La justicia penal de Río de Janeiro decidió mantener las medidas cautelares sobre Agostina Páez, impidiendo su salida del país y prolongando al menos entre 10 y 15 días su estadía forzada, según LA NACION. La resolución del juez Guilherme Schilling Pollo Duarte deja en pie la prohibición de viajar y el monitoreo electrónico, y llegó pese al acuerdo previo entre fiscalía, querella y defensa.
¿Qué decidió la justicia y qué números importan?
El detalle que lo cambia todo es burocrático: la fiscalía había aceptado reducir cargos y convertir tres delitos en uno continuado, lo que rebajó la pena posible de hasta 15 años a una mínima de 2 años reemplazables por servicios comunitarios, según LA NACION. Aun así, el juez mantuvo las cautelares argumentando riesgo de obstaculización procesal y pidió que Páez permanezca a disposición hasta los alegatos finales. Además, la fiscalía había solicitado una reparación económica cercana a US$50.000 por víctima, tres víctimas y un monto total aproximado de US$150.000, todavía por definir; la defensa debe resolver la caución y el depósito previo para asegurar el proceso, según LA NACION. Estos números convierten una resolución penal manejable en un problema logístico y económico que atrasa el cierre del caso.

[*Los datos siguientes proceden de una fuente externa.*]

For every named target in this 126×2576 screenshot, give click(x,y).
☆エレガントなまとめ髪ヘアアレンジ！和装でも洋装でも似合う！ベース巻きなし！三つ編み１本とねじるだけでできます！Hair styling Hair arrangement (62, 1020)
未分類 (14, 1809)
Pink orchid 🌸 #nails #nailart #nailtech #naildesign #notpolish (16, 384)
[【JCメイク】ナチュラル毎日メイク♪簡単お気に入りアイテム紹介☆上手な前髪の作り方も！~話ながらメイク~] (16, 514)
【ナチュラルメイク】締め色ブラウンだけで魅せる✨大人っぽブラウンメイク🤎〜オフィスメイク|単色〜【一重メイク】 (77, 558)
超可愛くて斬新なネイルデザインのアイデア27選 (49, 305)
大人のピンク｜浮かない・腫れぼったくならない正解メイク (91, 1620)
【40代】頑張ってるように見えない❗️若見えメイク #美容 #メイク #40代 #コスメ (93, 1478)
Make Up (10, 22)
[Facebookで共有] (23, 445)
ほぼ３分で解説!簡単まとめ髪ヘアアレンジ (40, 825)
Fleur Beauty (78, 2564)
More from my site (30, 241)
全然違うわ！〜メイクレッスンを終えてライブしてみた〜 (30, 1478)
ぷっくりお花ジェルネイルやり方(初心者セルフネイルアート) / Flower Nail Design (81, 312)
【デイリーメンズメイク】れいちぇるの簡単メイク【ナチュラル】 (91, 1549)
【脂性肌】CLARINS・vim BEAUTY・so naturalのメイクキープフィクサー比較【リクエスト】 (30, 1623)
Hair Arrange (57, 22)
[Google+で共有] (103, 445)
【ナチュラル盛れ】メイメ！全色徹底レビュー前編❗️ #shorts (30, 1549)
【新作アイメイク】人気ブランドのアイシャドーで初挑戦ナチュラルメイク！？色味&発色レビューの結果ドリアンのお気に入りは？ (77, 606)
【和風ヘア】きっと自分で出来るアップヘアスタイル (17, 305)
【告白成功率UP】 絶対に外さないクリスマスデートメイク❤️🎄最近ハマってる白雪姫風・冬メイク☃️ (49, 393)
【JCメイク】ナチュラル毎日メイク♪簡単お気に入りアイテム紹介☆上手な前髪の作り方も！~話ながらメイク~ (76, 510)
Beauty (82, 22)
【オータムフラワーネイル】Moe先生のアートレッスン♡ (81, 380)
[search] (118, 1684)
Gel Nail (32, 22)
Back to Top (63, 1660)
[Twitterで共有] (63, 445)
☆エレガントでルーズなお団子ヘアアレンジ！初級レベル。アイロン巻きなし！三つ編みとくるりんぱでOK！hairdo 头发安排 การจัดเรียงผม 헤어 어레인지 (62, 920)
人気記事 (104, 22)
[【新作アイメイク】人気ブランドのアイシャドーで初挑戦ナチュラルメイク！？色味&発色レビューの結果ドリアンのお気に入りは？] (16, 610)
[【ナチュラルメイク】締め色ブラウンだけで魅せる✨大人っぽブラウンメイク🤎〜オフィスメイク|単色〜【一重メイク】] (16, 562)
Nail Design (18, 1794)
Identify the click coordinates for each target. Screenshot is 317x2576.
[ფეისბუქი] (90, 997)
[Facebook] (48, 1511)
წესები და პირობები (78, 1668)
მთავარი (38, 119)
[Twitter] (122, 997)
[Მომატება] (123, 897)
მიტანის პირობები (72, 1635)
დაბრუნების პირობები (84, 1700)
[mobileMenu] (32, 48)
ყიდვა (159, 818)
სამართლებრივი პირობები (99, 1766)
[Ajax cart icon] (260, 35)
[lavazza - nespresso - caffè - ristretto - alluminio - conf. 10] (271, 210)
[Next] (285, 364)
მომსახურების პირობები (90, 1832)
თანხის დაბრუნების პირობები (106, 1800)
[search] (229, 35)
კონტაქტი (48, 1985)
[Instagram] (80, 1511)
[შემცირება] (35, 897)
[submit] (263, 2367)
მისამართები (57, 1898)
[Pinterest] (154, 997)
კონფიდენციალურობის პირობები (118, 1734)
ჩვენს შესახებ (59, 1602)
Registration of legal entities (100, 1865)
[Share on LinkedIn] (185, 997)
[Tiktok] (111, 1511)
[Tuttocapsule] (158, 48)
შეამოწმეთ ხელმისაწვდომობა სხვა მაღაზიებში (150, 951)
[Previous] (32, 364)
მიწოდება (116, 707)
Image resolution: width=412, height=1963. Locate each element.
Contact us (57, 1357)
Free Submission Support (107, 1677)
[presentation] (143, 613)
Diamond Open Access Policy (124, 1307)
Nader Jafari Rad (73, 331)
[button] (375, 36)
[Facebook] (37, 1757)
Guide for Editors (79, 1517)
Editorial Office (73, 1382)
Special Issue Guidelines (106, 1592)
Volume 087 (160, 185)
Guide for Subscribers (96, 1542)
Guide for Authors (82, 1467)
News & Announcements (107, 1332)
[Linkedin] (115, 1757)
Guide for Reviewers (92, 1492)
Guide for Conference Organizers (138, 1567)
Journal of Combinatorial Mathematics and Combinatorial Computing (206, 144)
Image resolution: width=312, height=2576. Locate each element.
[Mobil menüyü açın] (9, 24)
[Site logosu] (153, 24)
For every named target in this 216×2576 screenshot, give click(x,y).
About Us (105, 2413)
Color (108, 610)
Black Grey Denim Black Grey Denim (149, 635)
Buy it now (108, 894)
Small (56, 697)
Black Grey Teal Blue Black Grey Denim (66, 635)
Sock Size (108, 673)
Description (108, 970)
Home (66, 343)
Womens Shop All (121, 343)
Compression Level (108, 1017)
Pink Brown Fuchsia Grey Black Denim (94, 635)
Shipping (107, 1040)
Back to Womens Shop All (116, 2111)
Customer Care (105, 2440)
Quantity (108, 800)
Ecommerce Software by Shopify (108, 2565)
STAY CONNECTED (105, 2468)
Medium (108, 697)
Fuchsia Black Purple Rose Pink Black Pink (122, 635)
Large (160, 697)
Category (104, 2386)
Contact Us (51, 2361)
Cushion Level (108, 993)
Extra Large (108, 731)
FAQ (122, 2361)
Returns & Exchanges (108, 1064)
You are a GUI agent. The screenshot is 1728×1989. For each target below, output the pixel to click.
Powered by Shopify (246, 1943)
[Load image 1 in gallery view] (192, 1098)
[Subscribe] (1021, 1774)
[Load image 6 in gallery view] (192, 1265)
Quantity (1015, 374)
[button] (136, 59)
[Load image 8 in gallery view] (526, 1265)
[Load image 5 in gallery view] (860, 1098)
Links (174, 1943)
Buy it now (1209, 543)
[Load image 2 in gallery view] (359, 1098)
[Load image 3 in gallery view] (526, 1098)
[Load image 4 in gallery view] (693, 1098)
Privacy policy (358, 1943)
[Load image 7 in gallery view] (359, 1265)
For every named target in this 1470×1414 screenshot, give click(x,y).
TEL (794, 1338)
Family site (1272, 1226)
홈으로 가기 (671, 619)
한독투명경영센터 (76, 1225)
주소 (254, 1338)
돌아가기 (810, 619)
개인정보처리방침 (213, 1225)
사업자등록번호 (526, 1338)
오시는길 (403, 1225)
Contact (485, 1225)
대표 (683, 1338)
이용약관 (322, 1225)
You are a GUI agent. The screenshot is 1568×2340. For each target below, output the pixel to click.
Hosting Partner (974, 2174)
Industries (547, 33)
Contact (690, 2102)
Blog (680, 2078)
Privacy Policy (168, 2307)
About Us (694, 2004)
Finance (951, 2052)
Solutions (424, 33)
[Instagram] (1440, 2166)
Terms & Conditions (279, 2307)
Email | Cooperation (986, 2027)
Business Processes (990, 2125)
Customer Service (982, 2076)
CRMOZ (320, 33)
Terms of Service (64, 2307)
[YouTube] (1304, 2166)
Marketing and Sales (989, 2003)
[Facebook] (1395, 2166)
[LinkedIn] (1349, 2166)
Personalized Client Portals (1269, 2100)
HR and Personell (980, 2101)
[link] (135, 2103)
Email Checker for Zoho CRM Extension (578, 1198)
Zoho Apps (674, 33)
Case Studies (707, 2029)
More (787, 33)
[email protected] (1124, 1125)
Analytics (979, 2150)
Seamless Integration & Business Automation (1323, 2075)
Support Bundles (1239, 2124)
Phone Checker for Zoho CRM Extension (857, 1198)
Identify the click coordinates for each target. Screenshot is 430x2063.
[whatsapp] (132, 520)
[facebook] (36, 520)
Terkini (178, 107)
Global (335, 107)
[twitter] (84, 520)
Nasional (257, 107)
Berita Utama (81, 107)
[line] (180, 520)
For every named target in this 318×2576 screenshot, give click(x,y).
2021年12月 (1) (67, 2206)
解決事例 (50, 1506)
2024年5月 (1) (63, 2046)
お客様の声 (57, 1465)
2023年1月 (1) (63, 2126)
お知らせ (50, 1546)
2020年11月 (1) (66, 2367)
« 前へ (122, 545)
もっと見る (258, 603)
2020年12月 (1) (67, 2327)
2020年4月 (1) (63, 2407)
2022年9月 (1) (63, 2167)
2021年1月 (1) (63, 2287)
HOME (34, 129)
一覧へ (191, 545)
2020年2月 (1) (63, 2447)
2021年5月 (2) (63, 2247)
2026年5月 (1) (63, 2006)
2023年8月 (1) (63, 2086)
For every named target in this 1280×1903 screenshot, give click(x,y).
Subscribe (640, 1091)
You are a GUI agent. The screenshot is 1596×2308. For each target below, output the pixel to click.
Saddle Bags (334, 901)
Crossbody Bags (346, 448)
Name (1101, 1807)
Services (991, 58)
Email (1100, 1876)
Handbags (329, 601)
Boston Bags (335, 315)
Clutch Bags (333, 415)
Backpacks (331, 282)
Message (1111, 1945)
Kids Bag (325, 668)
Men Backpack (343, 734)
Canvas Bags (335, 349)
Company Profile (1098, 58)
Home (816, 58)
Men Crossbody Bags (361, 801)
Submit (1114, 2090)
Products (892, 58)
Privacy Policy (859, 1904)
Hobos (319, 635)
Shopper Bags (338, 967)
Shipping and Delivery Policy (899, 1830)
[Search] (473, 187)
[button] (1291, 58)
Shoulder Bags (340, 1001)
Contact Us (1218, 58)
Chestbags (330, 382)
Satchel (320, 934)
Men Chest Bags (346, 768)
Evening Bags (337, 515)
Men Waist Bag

¿Por qué generó sorpresa entre los abogados y la política argentina?
Lo que nadie cuenta es que ayer la defensa y la acusación coincidían en levantar las cautelares y permitir el regreso inmediato; hoy el juez retrocedió. Para la defensa, la medida es “innecesaria y cruel” y por eso presentó un hábeas corpus urgente, según LA NACION. En paralelo hubo disputa pública entre el canciller y una diputada sobre quién gestionó el llamado “rescate” diplomático, una escena que mezcla gestos políticos con operaciones técnicas del consulado. Ese cruce es exactamente el tipo de performatividad que hemos criticado aquí: cuando la política se disputa la foto antes que la transparencia operativa. Recomendamos leer nuestro análisis sobre el riesgo de gestos performativos en la agenda pública (ver Segundo Congreso Nacional sobre Diversidad y Disidencias: ¿debate o gesto?).
¿Qué implica esto para la diplomacia y para la defensa de la víctima?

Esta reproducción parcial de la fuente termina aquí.